**Your tasks:**
(1) Using the oyster-farming text, decide whether each statement is true. Answer yes or no, and quote the words from the text that settle it. (a) Fauchier generally harvests his oysters at 30 months of age. (b) Fauchier learned oyster farming from his father. (c) The sapling poles that mark each farmer's plot stay plainly visible at high tide.
(2) Continue the oyster-farming text from the point where it ends.
* BEGIN Given text *
Low tide is the high point of an oysterman's day, and dozens of men and women labor with stooped backs. It's a romantic blend of the bucolic and the nautical. Boats list, dogs splash up and down the mud, seagulls hover like Brueghel crows.

Yves Fauchier, a chest-poking raconteur with a pointed southwestern twang, labors too. Fauchier farms nearly five acres in the bay, and his turf, like that of his colleagues, is clearly demarcated by the gawky sapling poles, which all but disappear at high tide.

He unhooks the rigid metal pouches that confine the mollusks, forcing them to grow in uniform shapes, then turns them over and reattaches them to the racks. "Oysters spend as much time above water as under," he explains. "We turn the pouches to harden the shells, to expose both sides to the air and sun. The harder the shell, the firmer the flesh inside." Fauchier, who learned his trade from his father, also raises oysters in the silt itself—"wild" oysters that are dirtier and harder to purge than their cousins, though some people prefer them.

Fauchier spends the next two hours or so turning his pouches, repairing racks, and shoveling mature silt-buried oysters into crates. Then he loads his boat with a few dozen pouches of oysters. It is a drill he performs once a day—exactly when depends on the tides—in all but the stormiest weather. (Oysters are harvested at between 24 and 30 months of age; Fauchier generally harvests his at 27 months.)

His chores finished, Fauchier dips his leathery hand into a crystalline puddle and scoops out an oyster. "Hungry?" he asks. He pries the mollusk open with a twist of his pocketknife and passes me the bottom half, the oyster spreading, translucent, across the pearly shell. I touch the feathery lip of flesh. It retracts. I tip the oyster into my mouth, crunch once, and swallow. An ocean of salty-sweet juice envelops my tongue. "Oysters are like wine," he proclaims. "They get their flavor from the soil. It's the algae and the silt, the water itself."
* END Given text *
* BEGIN Data extract *
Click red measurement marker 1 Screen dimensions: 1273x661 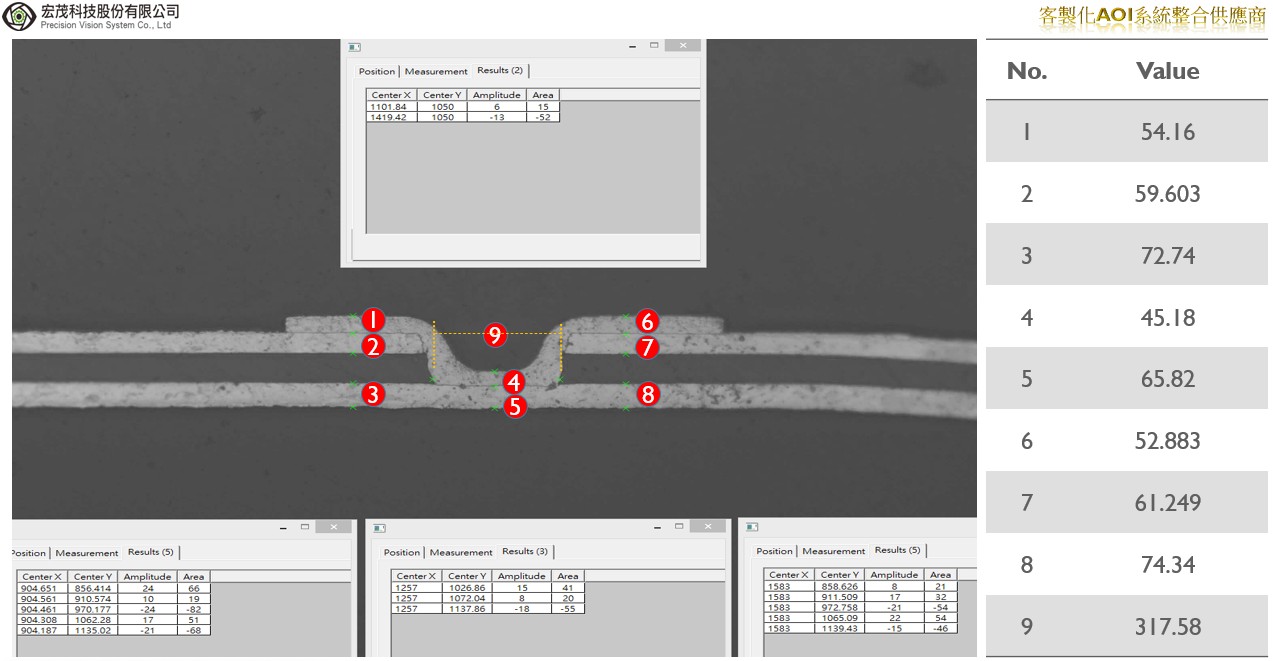pyautogui.click(x=373, y=320)
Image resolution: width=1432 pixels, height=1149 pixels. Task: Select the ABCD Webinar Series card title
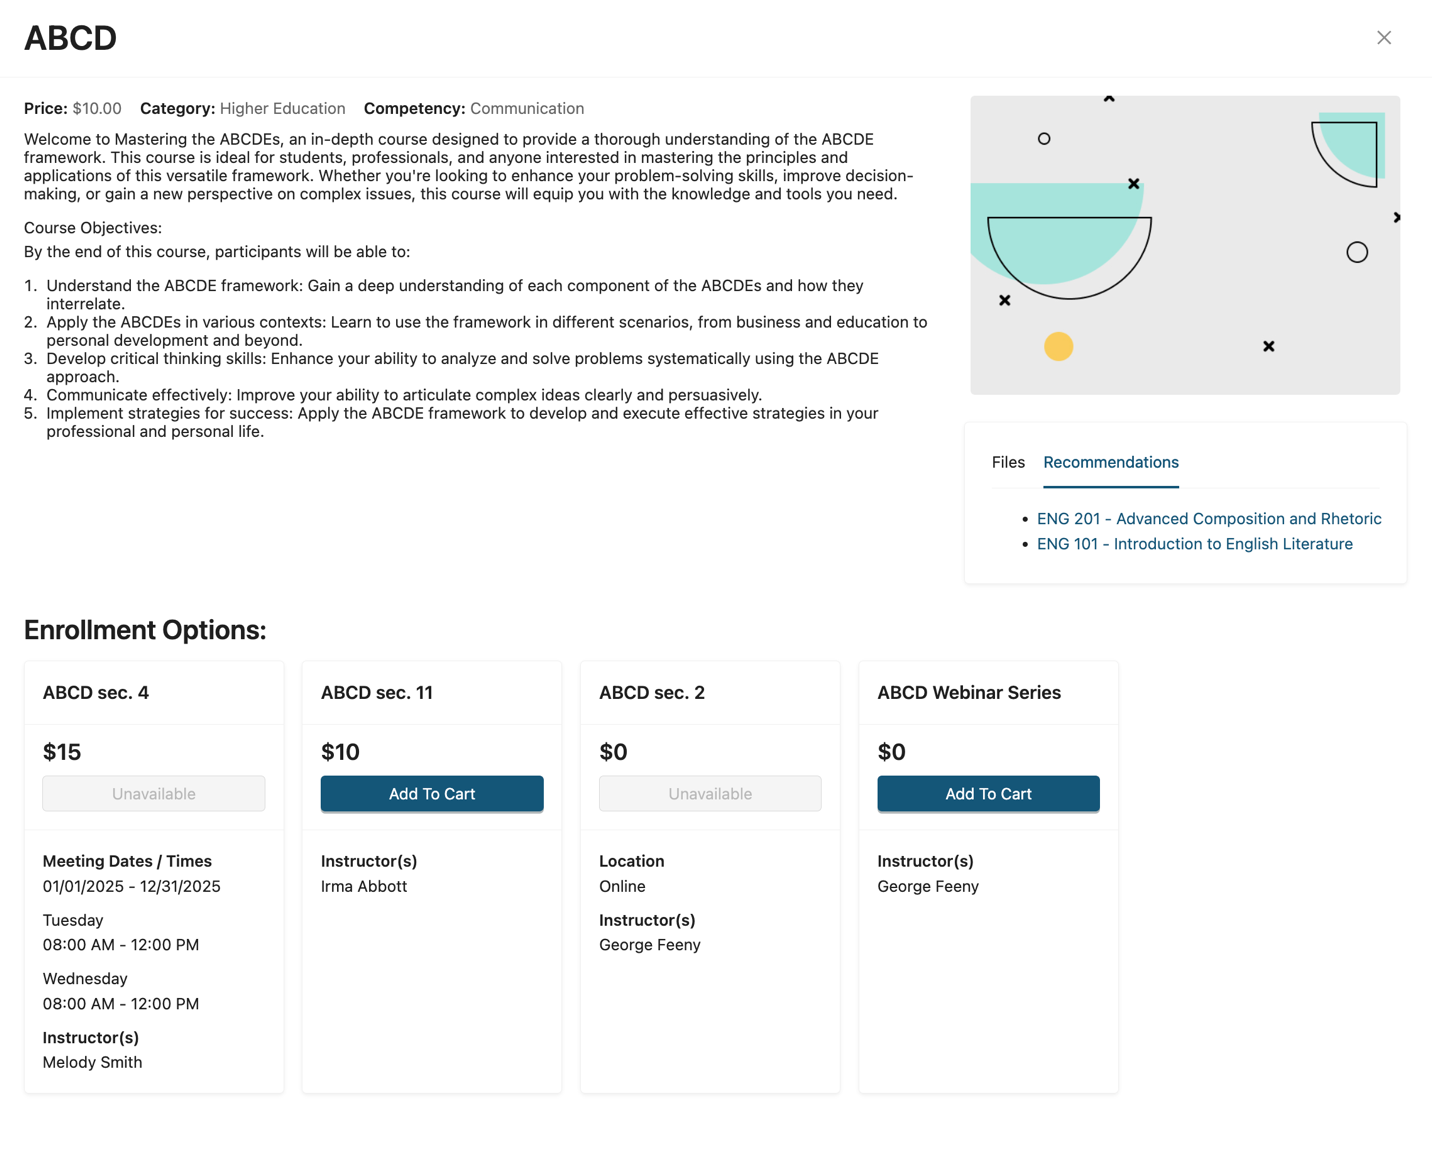tap(968, 692)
* END Data extract *
**Results by task:**
(1)
(a) No: "Fauchier generally harvests his at 27 months."
(b) Yes: "Fauchier, who learned his trade from his father"
(c) No: "which all but disappear at high tide"

(2)
We breakfast on a dozen each, then another dozen, as the waters reverse and begin to rise toward our boot tops. In a few hours, these oyster beds will rest under 15 feet of water. When the tide lifts the hull of the boat, we jump on deck and putt-putt toward shore.

We pull up at L'Herbe, perhaps the most typical of the area's dozen or so bayside villages—villages where for the past century oystermen have lived and worked in simple gingerbread cabanes with shutters painted vivid shades of periwinkle, kelp, and lobster red, their clapboard sidings trellised with heavy-blooming vines. L'Herbe is a cultural phenomenon in France, where wooden architecture is rare and such an intimate marriage of work and residential life is even rarer. Fauchier, who was born 50 miles up the coast in the tiny village of Vensac, moved here in 1976, after buying a cabane and oyster beds from a local oysterman's widow. He now runs his business with the help of his nephew, Thierry, and Thierry's wife, Marie-Pierre. As soon as he sees us, the couple's young son, Robin, charges across the sand in rubber boots, shouting, "Uncle, I want to drive!" Fauchier gets the tractor from the garage, hefts Robin next to him, then roars back to the anchored boat to haul the day's oysters up to the processing shed next to his cabane. Nearby, oystermen shout and exchange friendly insults with their neighbors, just a few yards away on either side, as they go back and forth between their cabanes and their boats.

Inside the small shed, equipped with a conveyor-belt sifter that sorts oysters by size and a purging pool filled with continually running filtered seawater from the bay, Marie-Pierre begins to tap apart a clump of wild oysters and scrub them with a wire brush. Nathalie Boydens, another employee, lowers the pouches of oysters straight into the pool, where they will remain for about two days, until all traces of algae and sand are flushed out. (By contrast, wild oysters take about eight days to purge.) The majority of mature Arcachon-raised oysters go to customers in the southwest. Most weekends of the year, Marie-Pierre and Boydens drive to farmers' markets in the Dordogne to sell Fauchier's oysters, which are also distributed in crates marked with his name to Intermarche supermarkets in the region. Anyone wandering by his cabane, however, can stop in and buy the freshest oysters at the best price: about four dollars for a dozen.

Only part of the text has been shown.